DAVID, you are about to be consecrated a Bishop in the Church of God and thus made a direct descendent of the Apostles to whom the continual protection and the government of the Church has been committed by Christ [5/6] Himself. Others, far more able than I, have already shared with you much advice both concerning the nature of the office of a Bishop--how it is of the "esse" of the Church, and concerning the work of a Bishop as well. You will learn more both of the nature and the ministry of the office of a Bishop as we proceed with this solemn service--how it will be your duty to instruct the people committed to your charge from the Holy Scriptures which contain all Doctrines required as necessary for salvation; how you are to withstand and convince the gainsayers; to banish and drive away from the Church all erroneous and strange doctrine contrary to God's Word; how you are to conduct your personal life so that in all things you will be an example of good works unto others; how you are to exercise diligently such discipline as by the authority of God's Word, and by the order of this Church, is committed to you; and how you are to be faithful in ordaining, sending, or laying hands on others.
You can learn even more by reading and meditating on the admonitions of St. Paul to his beloved fellow Apostles Timothy and Titus; especially the counsel "let no man despise thy youth, but be thou an example of the believers, in word, in conversation, in charity, in spirit, in faith, in purity.
 If perchance, like Timothy, you should receive a gift given you by prophecy with the laying on of hands, and neglect it not, it may be that you shall so preach the Word, be so instant in season and out of season, so reprove, rebuke, and exhort with all longsuffering and doctrine, that you will be known and remembered by many as one of the great preachers of all time, as a profound and astute theologian., as an organizer and administrator without equal. But if such prove not to be the case, do not be concerned or discouraged; and above all do not feel that thereby you have not been faithful to your Apostleship.
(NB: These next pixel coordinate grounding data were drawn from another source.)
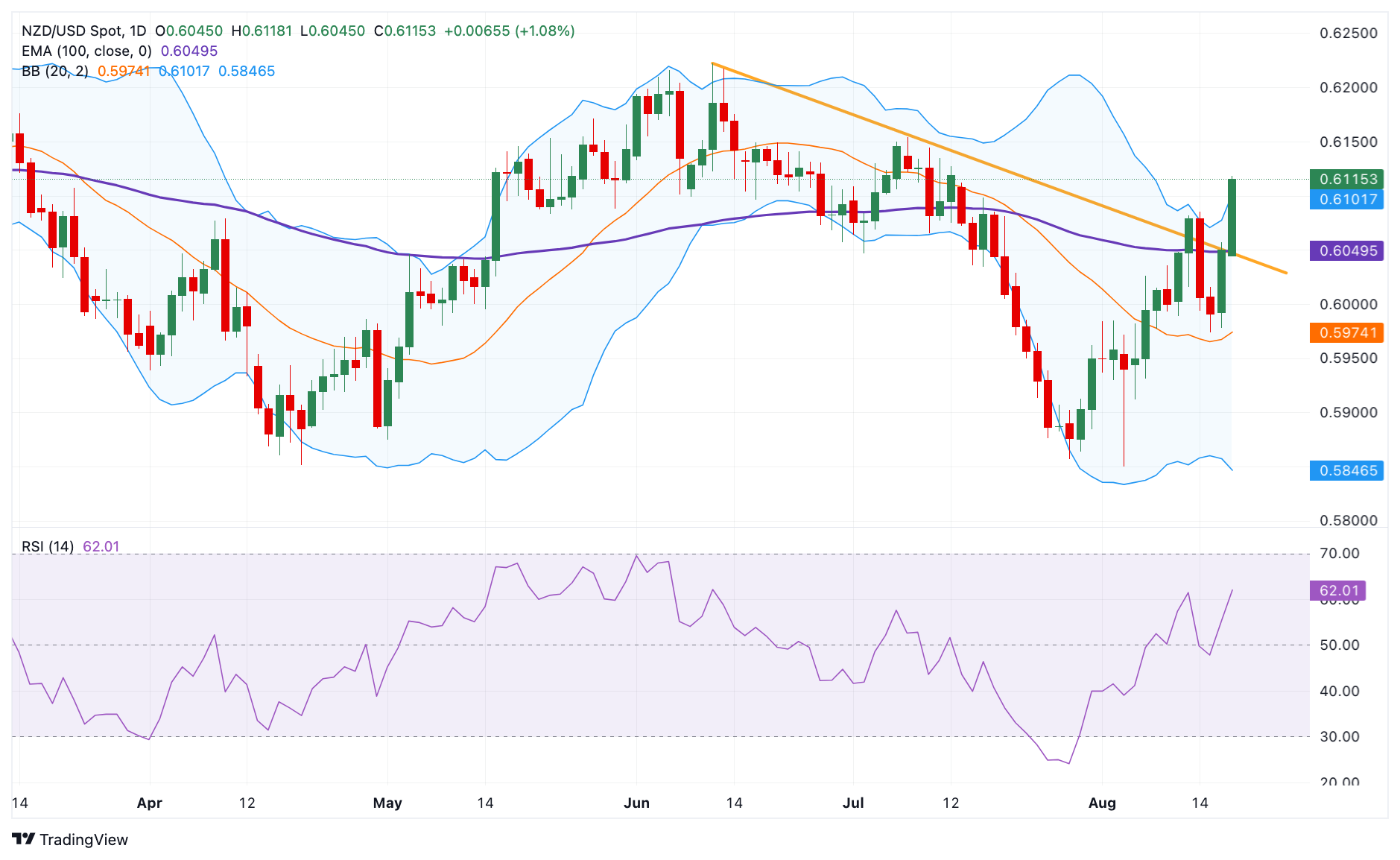Click the purple 62.01 RSI value tag
1400x860 pixels.
(x=1338, y=590)
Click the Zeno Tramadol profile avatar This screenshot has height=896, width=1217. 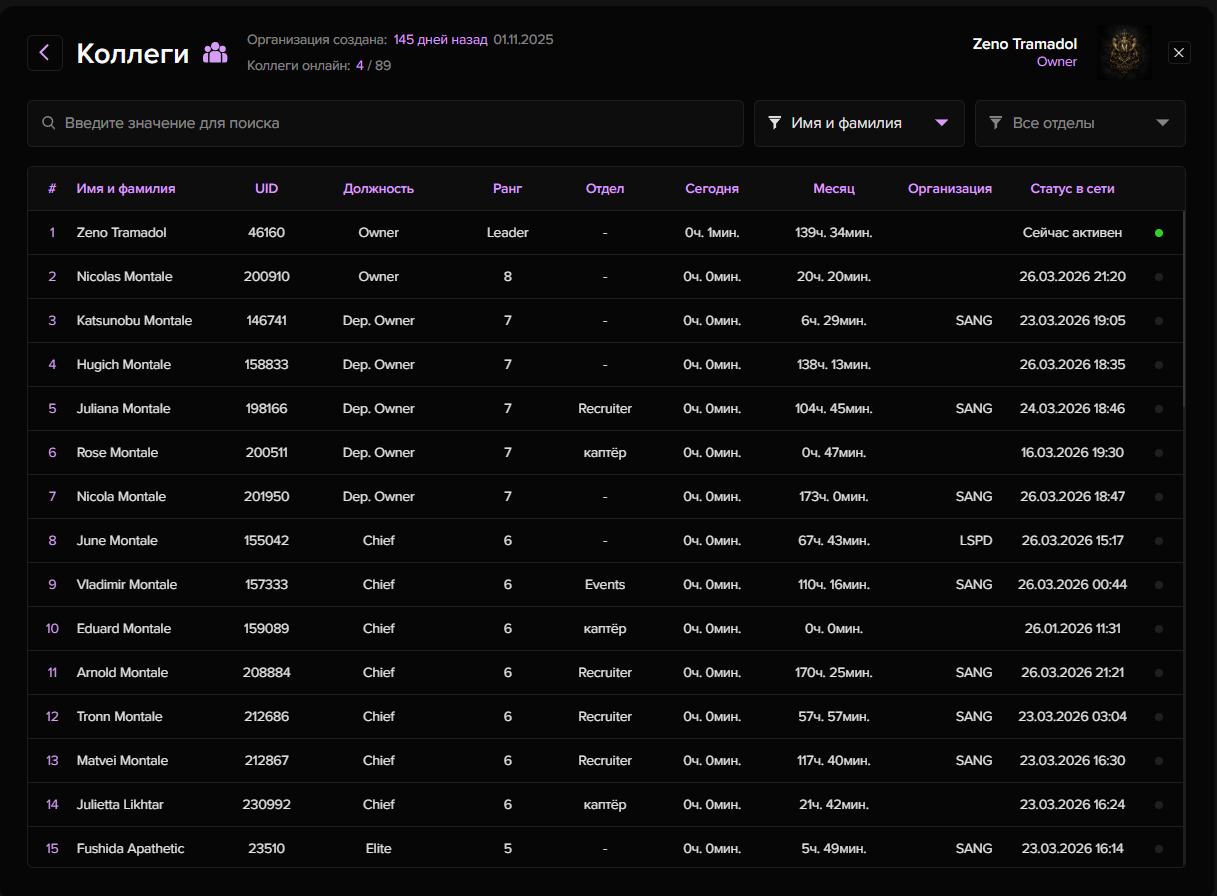click(x=1124, y=53)
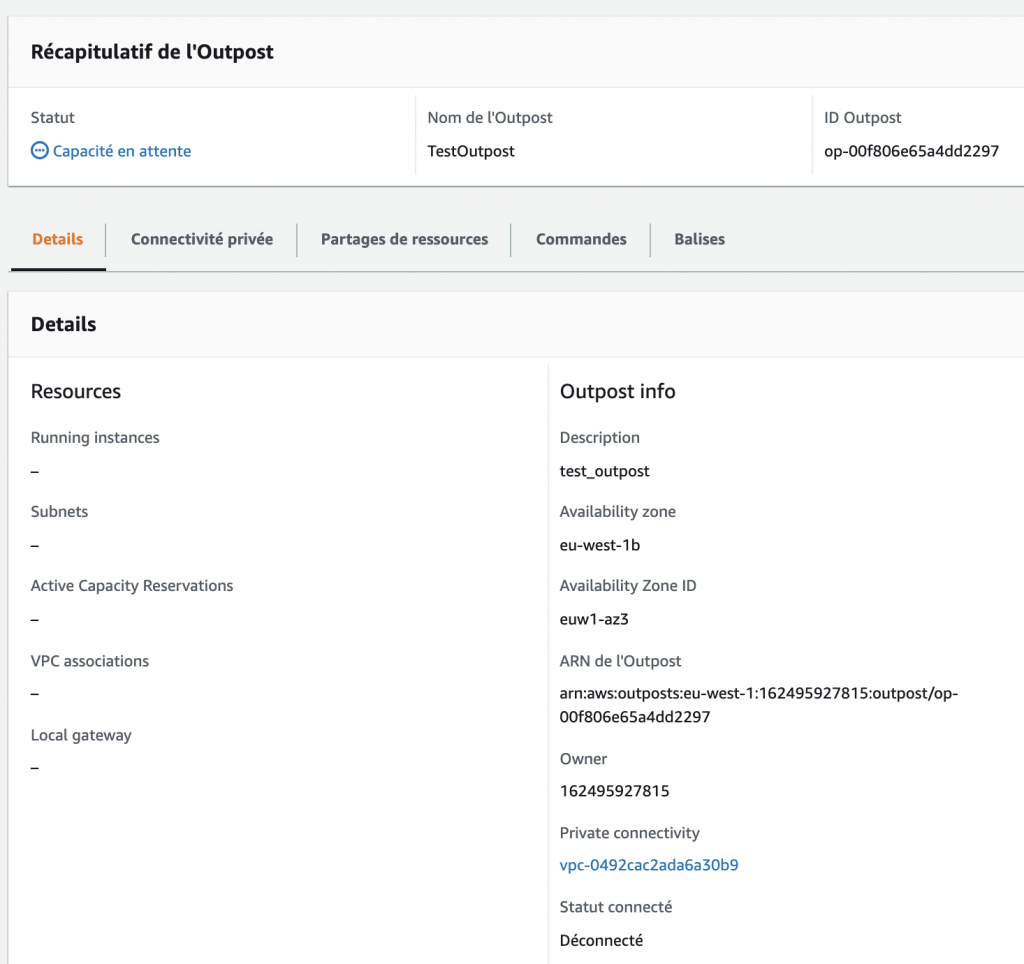
Task: Click the Running instances label
Action: pos(95,437)
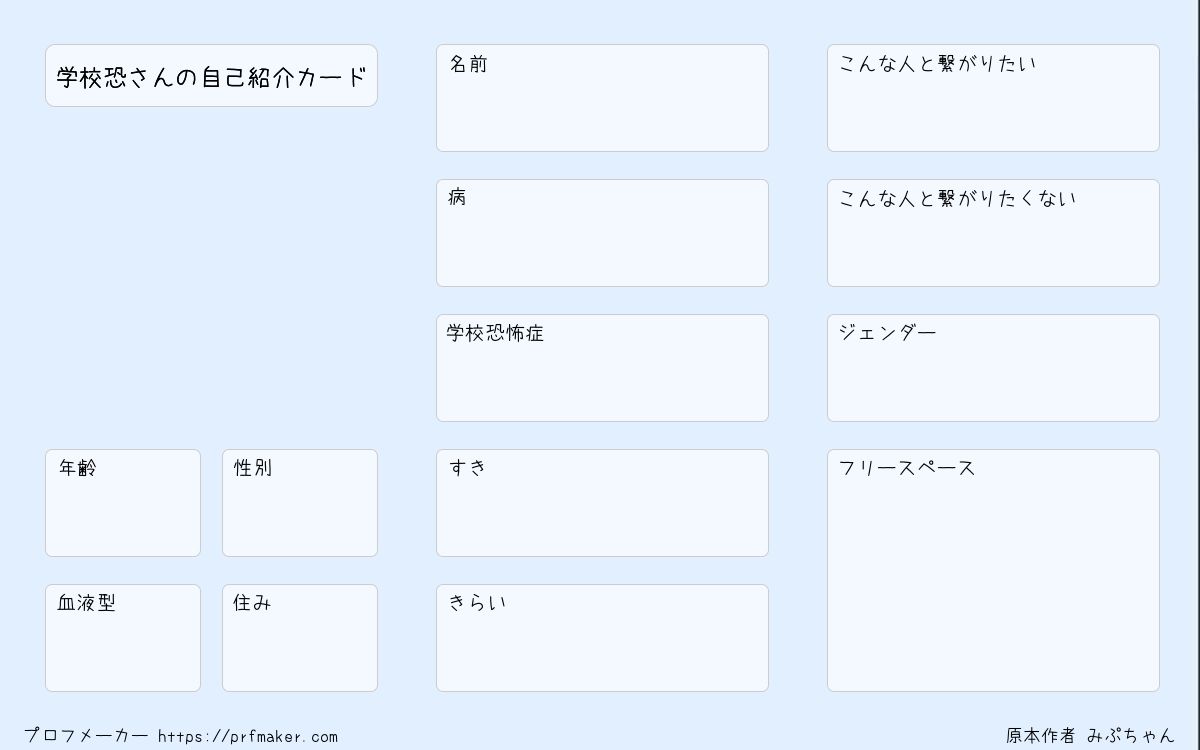Click the こんな人と繋がりたくない box
Image resolution: width=1200 pixels, height=750 pixels.
click(993, 233)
Always keep in remembrance those Holy Apostles of old, about whom we know so very little, yet to whom the Lord committed the continual protection and the government of his Church and appointed to be as shepherds of his people. And God grant that as of them, so it may be said and known of you that the people whom throughout your Episcopate you will have met and lived with took knowledge of you that you had been with Jesus. To the extent that this will be true, to that extent, through you, will more and more people receive the Word gladly, and be baptized, and continue steadfastly in the Apostles' doctrine and fellowship, and in the breaking of bread and in prayers.